**Directions for this task**
Copy the records below verbatim, from the line with "Expand the Favourites category" to the line with "point(25,124)".

+++++

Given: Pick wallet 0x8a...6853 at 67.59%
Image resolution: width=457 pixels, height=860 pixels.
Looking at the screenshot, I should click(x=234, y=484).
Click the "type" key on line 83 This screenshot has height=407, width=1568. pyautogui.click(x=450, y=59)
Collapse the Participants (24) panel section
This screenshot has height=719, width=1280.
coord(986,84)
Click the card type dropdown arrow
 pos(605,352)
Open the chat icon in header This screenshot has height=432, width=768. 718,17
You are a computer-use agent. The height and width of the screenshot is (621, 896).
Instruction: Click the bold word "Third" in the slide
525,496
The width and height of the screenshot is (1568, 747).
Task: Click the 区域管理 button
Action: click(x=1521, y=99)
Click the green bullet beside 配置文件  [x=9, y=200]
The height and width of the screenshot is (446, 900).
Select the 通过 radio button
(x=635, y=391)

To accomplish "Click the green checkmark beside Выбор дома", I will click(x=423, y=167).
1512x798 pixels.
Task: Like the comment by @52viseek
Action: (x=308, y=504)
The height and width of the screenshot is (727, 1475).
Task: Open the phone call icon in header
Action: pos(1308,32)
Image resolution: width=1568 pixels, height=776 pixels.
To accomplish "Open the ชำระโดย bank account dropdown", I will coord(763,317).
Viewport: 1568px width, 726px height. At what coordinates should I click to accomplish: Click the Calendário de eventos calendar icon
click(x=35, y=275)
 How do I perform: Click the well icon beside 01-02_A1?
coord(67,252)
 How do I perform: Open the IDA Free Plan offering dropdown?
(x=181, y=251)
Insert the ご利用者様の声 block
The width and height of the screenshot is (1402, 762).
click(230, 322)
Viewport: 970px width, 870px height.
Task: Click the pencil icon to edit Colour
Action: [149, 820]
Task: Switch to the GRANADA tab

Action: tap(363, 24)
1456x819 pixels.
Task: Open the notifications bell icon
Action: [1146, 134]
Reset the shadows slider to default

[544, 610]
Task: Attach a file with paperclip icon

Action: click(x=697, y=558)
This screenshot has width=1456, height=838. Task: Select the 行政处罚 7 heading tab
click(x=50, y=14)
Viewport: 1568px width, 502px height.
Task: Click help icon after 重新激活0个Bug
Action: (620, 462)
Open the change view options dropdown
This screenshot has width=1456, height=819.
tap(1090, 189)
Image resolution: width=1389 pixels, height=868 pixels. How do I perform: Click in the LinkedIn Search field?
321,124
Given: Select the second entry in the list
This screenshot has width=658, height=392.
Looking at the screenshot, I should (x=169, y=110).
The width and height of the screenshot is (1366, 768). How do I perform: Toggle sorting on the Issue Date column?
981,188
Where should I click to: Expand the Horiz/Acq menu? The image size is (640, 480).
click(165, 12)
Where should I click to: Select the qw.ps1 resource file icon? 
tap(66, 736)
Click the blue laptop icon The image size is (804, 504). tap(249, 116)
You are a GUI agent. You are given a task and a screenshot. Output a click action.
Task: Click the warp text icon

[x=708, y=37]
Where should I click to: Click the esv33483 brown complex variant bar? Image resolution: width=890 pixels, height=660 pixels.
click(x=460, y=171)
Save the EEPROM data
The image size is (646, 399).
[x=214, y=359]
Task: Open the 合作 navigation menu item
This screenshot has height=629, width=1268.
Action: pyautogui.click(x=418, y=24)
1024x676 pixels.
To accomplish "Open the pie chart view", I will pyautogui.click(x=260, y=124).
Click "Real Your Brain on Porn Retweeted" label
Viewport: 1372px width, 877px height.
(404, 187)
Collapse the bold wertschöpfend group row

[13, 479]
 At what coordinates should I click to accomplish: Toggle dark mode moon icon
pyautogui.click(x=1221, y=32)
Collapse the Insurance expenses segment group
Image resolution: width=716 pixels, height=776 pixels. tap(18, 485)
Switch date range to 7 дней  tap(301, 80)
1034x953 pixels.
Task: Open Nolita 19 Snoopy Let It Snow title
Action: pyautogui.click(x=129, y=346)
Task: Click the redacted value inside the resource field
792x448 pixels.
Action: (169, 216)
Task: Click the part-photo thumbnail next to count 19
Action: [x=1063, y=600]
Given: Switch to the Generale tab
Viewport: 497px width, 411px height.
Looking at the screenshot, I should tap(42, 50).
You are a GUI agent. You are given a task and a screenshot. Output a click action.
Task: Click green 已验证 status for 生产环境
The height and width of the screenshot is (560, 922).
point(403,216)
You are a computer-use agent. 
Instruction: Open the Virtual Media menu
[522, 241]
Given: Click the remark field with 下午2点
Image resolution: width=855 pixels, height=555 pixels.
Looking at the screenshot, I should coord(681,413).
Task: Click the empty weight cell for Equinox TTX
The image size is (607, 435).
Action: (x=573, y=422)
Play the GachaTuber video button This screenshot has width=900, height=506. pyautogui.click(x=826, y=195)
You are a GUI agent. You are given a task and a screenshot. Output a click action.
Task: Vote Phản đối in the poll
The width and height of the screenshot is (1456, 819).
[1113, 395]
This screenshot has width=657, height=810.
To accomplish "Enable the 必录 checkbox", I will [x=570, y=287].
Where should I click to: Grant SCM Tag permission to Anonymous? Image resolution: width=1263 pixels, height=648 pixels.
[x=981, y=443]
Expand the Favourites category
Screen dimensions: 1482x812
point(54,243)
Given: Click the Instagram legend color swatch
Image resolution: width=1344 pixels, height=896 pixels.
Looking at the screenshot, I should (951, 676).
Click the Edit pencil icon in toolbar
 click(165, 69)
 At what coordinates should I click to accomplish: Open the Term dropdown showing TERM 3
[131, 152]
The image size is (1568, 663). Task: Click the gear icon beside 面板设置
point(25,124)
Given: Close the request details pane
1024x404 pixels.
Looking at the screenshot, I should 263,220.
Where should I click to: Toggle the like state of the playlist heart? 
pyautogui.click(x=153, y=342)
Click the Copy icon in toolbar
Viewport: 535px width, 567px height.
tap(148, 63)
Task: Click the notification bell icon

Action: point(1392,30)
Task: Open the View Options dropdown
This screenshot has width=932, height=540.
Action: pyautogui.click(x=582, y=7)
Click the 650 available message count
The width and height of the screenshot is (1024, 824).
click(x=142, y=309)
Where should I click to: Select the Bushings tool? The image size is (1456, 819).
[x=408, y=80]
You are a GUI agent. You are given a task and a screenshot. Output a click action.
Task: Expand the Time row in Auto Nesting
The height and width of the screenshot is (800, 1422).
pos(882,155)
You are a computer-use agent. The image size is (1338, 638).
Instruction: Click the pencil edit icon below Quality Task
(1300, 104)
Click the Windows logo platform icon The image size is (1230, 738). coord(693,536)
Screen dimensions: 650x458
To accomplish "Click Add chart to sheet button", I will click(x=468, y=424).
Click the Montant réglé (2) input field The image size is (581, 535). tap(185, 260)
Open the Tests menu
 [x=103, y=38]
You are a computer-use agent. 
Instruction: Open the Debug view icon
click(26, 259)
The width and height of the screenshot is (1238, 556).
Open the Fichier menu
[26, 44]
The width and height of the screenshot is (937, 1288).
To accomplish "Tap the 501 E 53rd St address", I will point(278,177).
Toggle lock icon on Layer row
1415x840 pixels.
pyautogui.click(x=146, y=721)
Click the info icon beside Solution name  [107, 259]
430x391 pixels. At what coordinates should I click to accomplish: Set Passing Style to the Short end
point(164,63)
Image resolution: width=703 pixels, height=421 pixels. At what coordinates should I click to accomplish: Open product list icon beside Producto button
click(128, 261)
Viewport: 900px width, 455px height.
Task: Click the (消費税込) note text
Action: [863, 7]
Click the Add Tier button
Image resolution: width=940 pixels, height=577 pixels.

+++++

**Output**
Expand the Favourites category
Screen dimensions: 1482x812
point(54,243)
Given: Click the Instagram legend color swatch
Image resolution: width=1344 pixels, height=896 pixels.
Looking at the screenshot, I should (951, 676).
Click the Edit pencil icon in toolbar
 click(165, 69)
 At what coordinates should I click to accomplish: Open the Term dropdown showing TERM 3
[131, 152]
The image size is (1568, 663). Task: Click the gear icon beside 面板设置
point(25,124)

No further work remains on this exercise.